3.1.1. Statistical Models
A statistical model is a mathematical relationship between random variables, which can change unpredictably, and non-random variables that remain consistent or follow a deterministic pattern [5,7,23]. By employing statistical assumptions, these models make inferences about the fundamental mechanisms that generate the data and the relationships among the data points [23]. The primary goal is to optimally guide decision making by using this inferred information to maximize benefits or minimize negative consequences under uncertainty. Sophisticated models ensure that statistical inferences are logically consistent and can be extended to new situations, such as predicting future data or inferring properties across different experimental setups [23].

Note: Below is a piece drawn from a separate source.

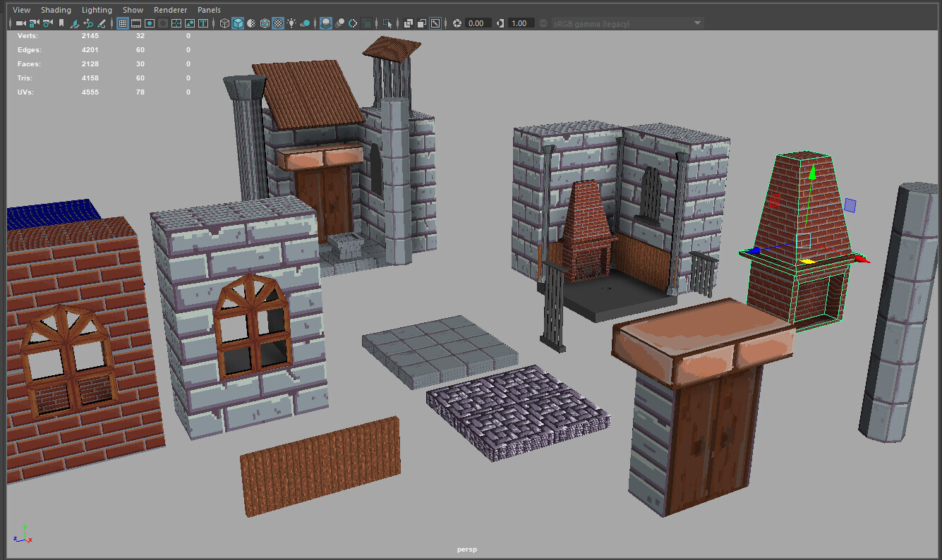The width and height of the screenshot is (942, 560).
Task: Open the Renderer menu
Action: 170,10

While statistical frameworks like the Seasonality Analysis of Electricity Consumption (SAECC) provide a baseline for identifying irregularities, comparative studies demonstrate that computational intelligence models utilizing Z domain normalization can achieve a relative improvement in false positive and false negative rates of over 42% compared to purely statistical approaches [24]. They promote transparency by quantifying uncertainty, such as through confidence intervals [2,25]. Statistical models explicitly represent the underlying physical processes; therefore, they are often referred to as “black-box” methods [13].

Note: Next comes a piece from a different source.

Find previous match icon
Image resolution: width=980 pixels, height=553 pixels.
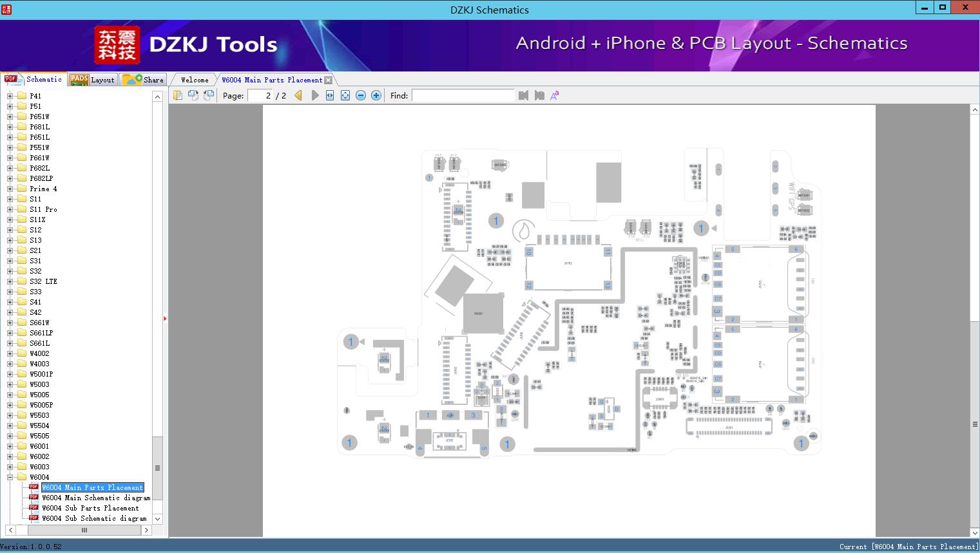point(523,95)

Common techniques within statistical modeling include the following:
- 1.
- Linear regression (LR): Explains the linear relationship between dependent and independent variables. Elastic Net is a linear regression method that includes regularization [1,2].
- 2.
- Auto Regressive (AR) and Moving Average (MA): The AR model is a linear regression of the current value based on one or more previous values, while the MA model is linear regression that regresses the current value against white noise or errors of one or more past values [2,9,26].
- 3.
- Auto Regressive Integrated Moving Average (ARIMA): Combining AR and MA components, with ARIMA additionally handling non-stationary data. The common approach to establish ARIMA models is the Box–Jenkins methodology which best fits the behavior of the time series [13]. It consists of model identification, parameter estimation, model validation, and forecasting [15].
- 4.
- Exponential Smoothing: Used to pre-process data by mitigating noise [27]. Other techniques such as Synchro squeezing Wavelet Denoising (SWT), are similarly employed to remove high frequency noise, which lays foundation for accurate forecasting [14].
- 5.
- Spearman Rank Order Correlation Coefficient (SROCC): It is a non-parametric statistical method used to analyze the non-linear relationship between variables, with the primary purpose of quantifying the degree of influence of each parameter on another [14].
- 6.
- Principal Component Analysis (PCA): A method used for dimensionality reduction and solving multicollinearity, and feature extraction/selection techniques aimed at identifying important variables [1,3].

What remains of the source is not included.